Mohon tunggu...
Money

Industri Film Indonesia, Potensi Berharga yang Sering Terabaikan

24 Januari 2017   00:34 Diperbarui: 24 Januari 2017   10:10 3413
+
Laporkan Konten
Laporkan Akun
Kompasiana adalah platform blog. Konten ini menjadi tanggung jawab bloger dan tidak mewakili pandangan redaksi Kompas.
Lihat foto
Ekonomi. Sumber ilustrasi: PEXELS/Caruizp

Joko Anwar, salah satu sutradara terkenal di Indonesia pernah mengatakan bahwa “ Film adalah bagian penting dalam hidup manusia.” Hal itu bisa jadi benar adanya, bahkan mungkin tidak hanya penting untuk sekedar hiburan individual belaka. Industri perfilman bisa menjadi lahan potensial dalam memajukan bangsa kita baik dalam segi perekonomian, ilmu pengetahuan, dan bahkan menjadi salah satu medium untuk melestarikan budaya Indonesia.

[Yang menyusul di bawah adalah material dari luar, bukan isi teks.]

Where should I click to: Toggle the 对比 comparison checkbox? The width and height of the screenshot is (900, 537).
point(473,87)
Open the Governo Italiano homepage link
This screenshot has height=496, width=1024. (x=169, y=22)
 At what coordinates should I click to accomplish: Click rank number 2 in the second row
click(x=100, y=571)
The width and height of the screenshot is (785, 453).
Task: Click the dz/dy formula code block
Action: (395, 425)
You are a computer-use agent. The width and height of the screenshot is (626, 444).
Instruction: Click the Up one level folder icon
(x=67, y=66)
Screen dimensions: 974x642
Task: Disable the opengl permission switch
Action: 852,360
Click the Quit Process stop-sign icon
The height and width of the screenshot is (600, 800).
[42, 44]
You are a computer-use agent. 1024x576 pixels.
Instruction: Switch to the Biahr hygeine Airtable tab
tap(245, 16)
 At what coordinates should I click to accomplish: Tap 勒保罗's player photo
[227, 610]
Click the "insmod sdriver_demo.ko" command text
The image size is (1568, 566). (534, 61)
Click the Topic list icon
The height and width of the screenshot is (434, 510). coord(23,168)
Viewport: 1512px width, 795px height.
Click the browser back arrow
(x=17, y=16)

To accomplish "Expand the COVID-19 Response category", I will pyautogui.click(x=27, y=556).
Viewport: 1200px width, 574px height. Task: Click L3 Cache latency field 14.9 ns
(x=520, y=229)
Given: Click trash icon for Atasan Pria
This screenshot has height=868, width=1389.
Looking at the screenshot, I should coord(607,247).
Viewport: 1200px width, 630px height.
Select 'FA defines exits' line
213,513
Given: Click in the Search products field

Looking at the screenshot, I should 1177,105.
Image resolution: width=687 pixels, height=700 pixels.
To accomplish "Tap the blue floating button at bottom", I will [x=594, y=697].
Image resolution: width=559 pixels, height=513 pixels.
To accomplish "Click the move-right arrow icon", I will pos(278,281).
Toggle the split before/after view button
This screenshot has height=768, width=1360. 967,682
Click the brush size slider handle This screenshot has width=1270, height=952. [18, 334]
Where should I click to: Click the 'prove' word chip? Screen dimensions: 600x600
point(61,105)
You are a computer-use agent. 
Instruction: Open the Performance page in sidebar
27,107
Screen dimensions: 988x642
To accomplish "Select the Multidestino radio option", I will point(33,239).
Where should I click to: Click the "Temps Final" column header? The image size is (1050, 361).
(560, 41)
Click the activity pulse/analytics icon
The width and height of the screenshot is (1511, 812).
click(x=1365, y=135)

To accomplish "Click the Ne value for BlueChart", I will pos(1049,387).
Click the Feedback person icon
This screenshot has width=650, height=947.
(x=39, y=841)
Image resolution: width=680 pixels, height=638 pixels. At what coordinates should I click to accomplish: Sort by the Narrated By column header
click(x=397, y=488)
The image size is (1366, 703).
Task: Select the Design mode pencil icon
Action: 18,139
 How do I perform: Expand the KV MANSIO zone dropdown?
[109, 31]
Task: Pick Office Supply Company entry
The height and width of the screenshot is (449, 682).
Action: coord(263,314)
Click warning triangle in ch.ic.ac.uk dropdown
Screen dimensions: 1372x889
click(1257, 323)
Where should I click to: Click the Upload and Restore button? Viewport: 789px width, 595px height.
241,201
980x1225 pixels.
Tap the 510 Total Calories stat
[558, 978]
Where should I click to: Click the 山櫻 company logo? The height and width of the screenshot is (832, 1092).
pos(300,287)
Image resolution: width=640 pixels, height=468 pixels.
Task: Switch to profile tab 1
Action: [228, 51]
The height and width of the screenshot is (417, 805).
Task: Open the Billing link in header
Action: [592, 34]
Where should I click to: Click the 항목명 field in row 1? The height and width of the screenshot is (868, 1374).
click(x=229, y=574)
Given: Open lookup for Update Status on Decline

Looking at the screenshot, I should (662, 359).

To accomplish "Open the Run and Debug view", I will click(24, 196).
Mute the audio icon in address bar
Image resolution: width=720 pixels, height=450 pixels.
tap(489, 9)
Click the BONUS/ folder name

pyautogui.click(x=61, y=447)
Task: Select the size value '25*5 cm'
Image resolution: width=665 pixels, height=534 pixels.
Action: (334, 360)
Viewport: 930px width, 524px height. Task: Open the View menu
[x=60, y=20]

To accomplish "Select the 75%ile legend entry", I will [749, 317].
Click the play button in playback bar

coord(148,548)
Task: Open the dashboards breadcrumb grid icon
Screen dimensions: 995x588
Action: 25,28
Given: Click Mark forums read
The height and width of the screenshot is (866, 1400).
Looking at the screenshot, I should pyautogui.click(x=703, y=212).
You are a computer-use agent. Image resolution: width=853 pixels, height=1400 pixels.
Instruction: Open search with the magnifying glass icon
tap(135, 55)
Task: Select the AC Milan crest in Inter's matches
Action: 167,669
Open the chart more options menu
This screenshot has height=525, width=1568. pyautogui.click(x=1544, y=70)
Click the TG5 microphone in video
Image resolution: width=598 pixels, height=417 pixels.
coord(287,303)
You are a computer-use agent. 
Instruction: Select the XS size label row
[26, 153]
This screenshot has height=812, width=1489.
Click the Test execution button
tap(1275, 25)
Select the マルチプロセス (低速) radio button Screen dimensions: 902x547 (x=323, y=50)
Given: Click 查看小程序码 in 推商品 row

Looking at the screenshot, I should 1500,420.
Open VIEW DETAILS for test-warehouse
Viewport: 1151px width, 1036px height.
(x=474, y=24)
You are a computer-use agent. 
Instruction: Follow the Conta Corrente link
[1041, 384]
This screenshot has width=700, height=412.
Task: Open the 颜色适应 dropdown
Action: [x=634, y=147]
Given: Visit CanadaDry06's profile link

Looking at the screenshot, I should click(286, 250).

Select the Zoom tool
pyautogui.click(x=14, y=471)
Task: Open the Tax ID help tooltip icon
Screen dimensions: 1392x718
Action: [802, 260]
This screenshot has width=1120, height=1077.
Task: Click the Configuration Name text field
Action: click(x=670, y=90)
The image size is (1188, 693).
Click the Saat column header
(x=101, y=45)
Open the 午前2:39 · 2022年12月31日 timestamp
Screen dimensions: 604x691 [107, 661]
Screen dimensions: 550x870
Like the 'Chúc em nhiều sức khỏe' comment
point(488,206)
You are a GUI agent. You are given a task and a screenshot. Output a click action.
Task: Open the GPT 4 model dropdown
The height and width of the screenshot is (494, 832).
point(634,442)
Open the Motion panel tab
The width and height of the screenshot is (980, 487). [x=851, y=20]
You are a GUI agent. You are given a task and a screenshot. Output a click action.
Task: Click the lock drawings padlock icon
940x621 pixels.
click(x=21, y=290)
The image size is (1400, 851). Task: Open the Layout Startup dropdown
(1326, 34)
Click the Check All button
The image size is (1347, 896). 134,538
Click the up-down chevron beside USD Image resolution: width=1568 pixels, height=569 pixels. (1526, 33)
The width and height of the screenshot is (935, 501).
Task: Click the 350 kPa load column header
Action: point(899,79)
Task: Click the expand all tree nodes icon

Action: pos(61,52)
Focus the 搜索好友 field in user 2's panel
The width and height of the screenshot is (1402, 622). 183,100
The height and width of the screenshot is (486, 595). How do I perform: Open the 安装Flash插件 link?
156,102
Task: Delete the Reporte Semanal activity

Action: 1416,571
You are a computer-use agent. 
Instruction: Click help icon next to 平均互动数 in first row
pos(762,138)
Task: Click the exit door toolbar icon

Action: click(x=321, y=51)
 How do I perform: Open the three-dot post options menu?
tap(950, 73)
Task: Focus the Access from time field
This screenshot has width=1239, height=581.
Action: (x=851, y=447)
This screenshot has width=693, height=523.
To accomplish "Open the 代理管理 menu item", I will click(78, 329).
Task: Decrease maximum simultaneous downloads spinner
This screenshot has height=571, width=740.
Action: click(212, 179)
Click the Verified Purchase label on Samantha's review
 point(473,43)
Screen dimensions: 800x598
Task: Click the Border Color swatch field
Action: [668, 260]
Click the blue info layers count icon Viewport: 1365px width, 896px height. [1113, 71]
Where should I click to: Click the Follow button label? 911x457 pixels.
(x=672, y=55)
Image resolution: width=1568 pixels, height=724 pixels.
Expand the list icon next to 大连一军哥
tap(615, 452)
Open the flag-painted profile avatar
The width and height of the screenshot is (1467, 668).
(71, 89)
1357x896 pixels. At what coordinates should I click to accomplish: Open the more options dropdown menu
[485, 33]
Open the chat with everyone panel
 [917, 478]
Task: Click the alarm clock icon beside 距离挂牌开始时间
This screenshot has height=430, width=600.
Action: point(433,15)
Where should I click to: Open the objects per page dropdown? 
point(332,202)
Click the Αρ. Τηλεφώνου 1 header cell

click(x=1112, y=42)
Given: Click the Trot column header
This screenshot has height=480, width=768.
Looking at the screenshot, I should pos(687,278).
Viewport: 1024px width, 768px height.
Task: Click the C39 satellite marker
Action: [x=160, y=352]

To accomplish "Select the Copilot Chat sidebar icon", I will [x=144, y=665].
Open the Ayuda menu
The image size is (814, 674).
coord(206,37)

Jika dilihat dari jumlah penduduk nya, Indonesia merupakan salah satu negara dengan penduduk terbanyak di dunia dengan jumlah penduduk lebih dari 250 juta jiwa. Hal ini bisa diartikan apabila jumlah penduduk suatu negara itu banyak dan semakin bertambah dari tahun ke tahun, maka  bisa jadi minat dan permintaan terhadap film semakin besar dan hal ini akan memicu perluasan pasar dan permintaan terhadap film lokal.

Kondisi penduduk Indonesia yang sebagian besar di dominasi oleh kelas menengah yang paling sering melakukan konsumsi otomatis akan memunculkan lebih banyaknya permintaan akan film – film lokal. Akan tetapi besar nya potensi pasar industri perfilman Indonesia seakan tidak di manfaatkan dan didukung dengan baik oleh pemerintah. Hal ini dibuktikan dengan masih sedikit nya jumlah bioskop yang ada di Indonesia, kurangnya perawatan yang memadai bagi arsip – arsip film lokal lama, rendahnya kualitas perekaman film – film lama, dan kurangnya dukungan modal dari pihak lokal seperti pemerintah terhadap para sineas muda Indoneisa.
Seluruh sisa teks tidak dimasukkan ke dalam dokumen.